In the process of forming this nation, non-white people already living here were displaced, murdered, and, finally, driven into concentration camps in the name of “manifest destiny.” Another group of non-white people was kidnapped, enslaved, and stripped of all human rights to serve as unpaid laborers. After slavery ended, laws were enacted that kept them separate, disenfranchised, and impoverished. They also faced lynch mobs of their fellow citizens that reinforced this system.

Meanwhile, deliberately unequal distribution of resources — land, education, jobs, and income — gave an ever-shrinking number of the population wildly disproportionate access to power and money, a status quo they have maintained and increased over the centuries by pitting the rest of us against each other based on skin color and other characteristics.

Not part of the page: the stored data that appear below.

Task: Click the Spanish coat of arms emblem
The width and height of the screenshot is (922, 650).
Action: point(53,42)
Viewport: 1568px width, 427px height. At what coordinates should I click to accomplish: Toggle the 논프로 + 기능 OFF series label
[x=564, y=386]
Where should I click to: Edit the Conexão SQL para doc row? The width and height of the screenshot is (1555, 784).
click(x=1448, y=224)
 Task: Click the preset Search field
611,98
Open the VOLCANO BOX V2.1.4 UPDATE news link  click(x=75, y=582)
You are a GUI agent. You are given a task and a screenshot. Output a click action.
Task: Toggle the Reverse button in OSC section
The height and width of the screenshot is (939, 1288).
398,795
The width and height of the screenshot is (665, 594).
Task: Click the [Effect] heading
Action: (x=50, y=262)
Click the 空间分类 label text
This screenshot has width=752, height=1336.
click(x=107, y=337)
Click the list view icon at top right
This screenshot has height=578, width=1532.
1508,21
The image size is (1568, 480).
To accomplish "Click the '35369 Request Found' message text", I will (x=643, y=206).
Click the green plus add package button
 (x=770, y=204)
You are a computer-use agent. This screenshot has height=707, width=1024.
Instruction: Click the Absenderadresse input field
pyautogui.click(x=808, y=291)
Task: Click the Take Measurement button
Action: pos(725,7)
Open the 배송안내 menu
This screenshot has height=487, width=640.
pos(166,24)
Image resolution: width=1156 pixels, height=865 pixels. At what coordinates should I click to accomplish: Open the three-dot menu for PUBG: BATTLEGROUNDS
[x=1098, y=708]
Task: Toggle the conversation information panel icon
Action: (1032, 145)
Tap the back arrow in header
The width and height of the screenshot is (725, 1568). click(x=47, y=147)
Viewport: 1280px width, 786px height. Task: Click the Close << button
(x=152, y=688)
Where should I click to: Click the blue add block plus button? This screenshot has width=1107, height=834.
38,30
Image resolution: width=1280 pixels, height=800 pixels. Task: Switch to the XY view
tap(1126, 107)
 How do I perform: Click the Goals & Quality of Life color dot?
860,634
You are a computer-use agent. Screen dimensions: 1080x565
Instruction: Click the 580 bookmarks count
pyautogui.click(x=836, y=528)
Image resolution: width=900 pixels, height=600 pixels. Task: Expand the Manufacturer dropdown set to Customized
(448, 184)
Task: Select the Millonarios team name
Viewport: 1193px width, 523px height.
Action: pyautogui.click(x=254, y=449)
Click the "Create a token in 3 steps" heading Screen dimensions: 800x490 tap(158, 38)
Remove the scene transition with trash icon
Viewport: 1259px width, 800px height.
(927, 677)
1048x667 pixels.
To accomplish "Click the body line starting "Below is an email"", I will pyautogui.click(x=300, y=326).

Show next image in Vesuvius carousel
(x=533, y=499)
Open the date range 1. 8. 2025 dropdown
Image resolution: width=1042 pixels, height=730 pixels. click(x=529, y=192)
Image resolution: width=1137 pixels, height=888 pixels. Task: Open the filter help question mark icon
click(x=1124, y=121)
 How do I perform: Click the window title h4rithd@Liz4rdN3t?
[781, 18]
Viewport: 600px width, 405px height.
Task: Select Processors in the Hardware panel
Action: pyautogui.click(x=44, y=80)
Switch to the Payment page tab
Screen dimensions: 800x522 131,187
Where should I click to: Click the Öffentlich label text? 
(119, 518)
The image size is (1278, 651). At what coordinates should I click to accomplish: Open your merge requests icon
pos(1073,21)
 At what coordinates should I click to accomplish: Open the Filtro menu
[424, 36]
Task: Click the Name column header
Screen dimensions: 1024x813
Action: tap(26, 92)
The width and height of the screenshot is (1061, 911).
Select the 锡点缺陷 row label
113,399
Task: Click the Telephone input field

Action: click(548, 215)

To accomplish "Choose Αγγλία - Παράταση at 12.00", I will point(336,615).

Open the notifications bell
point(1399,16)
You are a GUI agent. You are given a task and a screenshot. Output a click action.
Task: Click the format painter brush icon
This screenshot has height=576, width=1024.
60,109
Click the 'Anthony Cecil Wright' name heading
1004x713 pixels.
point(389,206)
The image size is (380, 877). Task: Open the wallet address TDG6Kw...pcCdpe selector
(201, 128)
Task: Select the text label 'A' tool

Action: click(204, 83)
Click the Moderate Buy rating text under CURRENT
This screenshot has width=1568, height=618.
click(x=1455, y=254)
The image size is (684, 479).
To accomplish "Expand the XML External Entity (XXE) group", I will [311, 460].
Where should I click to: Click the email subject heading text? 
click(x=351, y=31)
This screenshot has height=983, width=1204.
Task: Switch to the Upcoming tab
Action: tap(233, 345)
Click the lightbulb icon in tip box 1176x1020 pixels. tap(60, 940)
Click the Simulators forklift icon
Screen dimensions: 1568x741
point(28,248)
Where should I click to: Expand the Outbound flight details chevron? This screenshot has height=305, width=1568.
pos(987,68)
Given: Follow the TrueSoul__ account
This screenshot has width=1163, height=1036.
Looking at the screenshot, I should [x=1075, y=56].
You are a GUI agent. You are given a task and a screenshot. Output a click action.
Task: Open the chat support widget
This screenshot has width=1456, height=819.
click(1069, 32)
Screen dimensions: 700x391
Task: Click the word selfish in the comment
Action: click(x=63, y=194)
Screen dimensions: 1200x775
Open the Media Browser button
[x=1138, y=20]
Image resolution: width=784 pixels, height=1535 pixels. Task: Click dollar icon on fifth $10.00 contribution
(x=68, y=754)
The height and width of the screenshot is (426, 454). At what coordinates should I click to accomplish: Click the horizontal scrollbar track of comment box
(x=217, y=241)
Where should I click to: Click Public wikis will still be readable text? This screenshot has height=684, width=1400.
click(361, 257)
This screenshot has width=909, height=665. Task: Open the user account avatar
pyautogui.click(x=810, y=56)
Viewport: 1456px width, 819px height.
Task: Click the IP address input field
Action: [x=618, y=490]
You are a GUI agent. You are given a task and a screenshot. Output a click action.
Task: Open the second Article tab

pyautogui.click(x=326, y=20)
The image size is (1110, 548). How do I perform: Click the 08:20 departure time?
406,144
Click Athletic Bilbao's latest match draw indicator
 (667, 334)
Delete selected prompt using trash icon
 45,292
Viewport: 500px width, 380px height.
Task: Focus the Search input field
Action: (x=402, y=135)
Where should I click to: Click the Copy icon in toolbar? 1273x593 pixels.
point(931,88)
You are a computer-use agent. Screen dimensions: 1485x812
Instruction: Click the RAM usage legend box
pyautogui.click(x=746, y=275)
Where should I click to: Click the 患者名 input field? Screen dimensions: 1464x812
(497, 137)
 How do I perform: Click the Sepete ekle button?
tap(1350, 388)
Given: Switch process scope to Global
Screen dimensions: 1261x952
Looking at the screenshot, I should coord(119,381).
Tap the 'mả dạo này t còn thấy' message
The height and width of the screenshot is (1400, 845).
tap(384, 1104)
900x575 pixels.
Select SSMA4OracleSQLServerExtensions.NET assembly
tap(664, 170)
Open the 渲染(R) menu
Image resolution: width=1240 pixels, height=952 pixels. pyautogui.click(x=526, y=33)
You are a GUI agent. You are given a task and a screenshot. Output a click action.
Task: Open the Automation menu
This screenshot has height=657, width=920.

Simply put, racism and white supremacy have continued to serve the interests of empire-building and wealth consolidation so efficiently that, last Wednesday, an angry white mob was once again led to act on the belief that they have more in common with a corrupt billionaire than with their fellow citizens.

1814 (when British troops set fire to the Capitol building) was the last time such large-scale violence has been visited upon the halls of the U.S. Congress. But throughout the 20th century and during the first two decades of the 21st, our government has organized similar insurrections (some successful, some not) in nations throughout the world whose leaders, for whatever motives, refuse to dance to America’s tune. To quote U.S. Labor Against Racism and War: “With bipartisan Congressional backing, the U.S. has supported violent coup attempts in Bolivia, Venezuela, China, Ukraine, Libya, Nicaragua, Brazil, Syria, and other countries where U.S. oil companies and weapons contractors salivate for profits and regime change.” (https://www.laboragainstracismandwar.org/post/attack-on-congress-shows-we-need-a-strong-labor-movement?)

In the service of these same interests, our nation has been in a permanent state of war since the middle of the 20th century, with “Congressional Authorizations for the Use of Military Force” from Korea and Vietnam to Iraq and Afghanistan. Along with U.S. serial bombings and military occupations throughout the world, these undeclared but very real wars continue with no end in sight.

War fuels the U.S. economy and helps make the billionaire class ever wealthier and more powerful. In 2020, while the pandemic killed over 360,000 people in the United States alone, weapons contractors took in record profits. The National Defense Authorization Act for Fiscal Year 2021 provided for a military budget of $740 billion and was unchallenged by either party. Meanwhile, we are dealing with massive unemployment, evictions, and an overwhelmed medical system threatening to withhold treatment for the most vulnerable among us.

All of this is what we mean by “endless war” — singular not plural — the war that came to the U.S. Capitol last week.

Reclaiming Our Power As Historical Actors

This war that we face on all fronts transcends partisan politics, and the work to resist it continues with more urgency than ever. We must reclaim our power. For all the injustices woven into its founding, our nation was also constructed around the principle of deeply engaged citizens, able and willing to think and act rationally for the common good. Recently, we have seen the examples of Black Lives Matter, the Climate Change Movement, and the successful effort to unseat two wealthy incumbent Senators in Georgia. We have witnessed labor, human rights and anti-war movements bring about change throughout our history. It is time for us to reclaim that legacy of positive action to finally build a just and equitable society.